Enoch Pratt Free Library in 1882, Quaker philanthropist Enoch Pratt gave Baltimore money to establish a central library and four branch libraries.  The present central branch on Cathedral Street opened in 1930.  It's home to the Maryland Room which contains vertical files, photographs, prints, maps and ephemera documenting the state's history; a Special Collections department, and an African-American department.

George Peabody Library  Founded by philanthropist George Peabody in 1857 as "an extensive library, to be well furnished in every department of knowledge," the Peabody Library today contains over 300,000 volumes including among its strengths 15th-century books, Greek and Latin classics, British and American history and literature, the history of science, exploration and travel, and an extensive map collection.  Designed by Baltimore architect Edmund G. Lind, the library's magnificent interior features an atrium surrounding by five tiers of ornamental cast-iron balconies.  The exhibition galleries will display Eyre Apparent, an exhibition celebrating Charlotte Bronte's classic novel. 

Maryland Historical Society  The Maryland Historical Society houses an incredible collection of treasures. From 18th and 19th-century paintings and silver to thousands of manuscripts, photos, prints and ephemera, to 20th century objects of everyday life, the collection celebrates Maryland's rich and diverse history.

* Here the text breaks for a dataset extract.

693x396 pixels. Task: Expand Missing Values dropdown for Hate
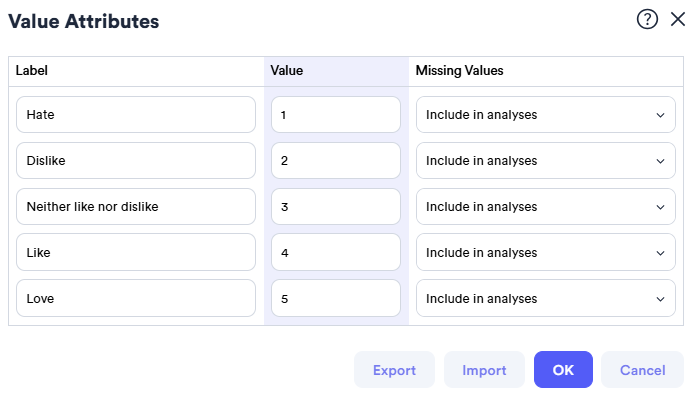coord(545,114)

Walters Art Museum The Walters Art Museum  is internationally renowned for its collection of art, which presents an overview of world art from pre-dynastic Egypt to 20th-century Europe, and counts among its many treasures Greek sculpture and Roman sarcophagi; medieval ivories and Old Master paintings; Art Deco jewelry and 19th-century European and American masterpieces.  The exhibition running June 15 through August 26, 2007 is titled Gee's Bend: The Architecture of the Quilt, and celebrates the distinctive and beautiful quilts made by African American women living in the isolated community of Gee's Bend, Alabama.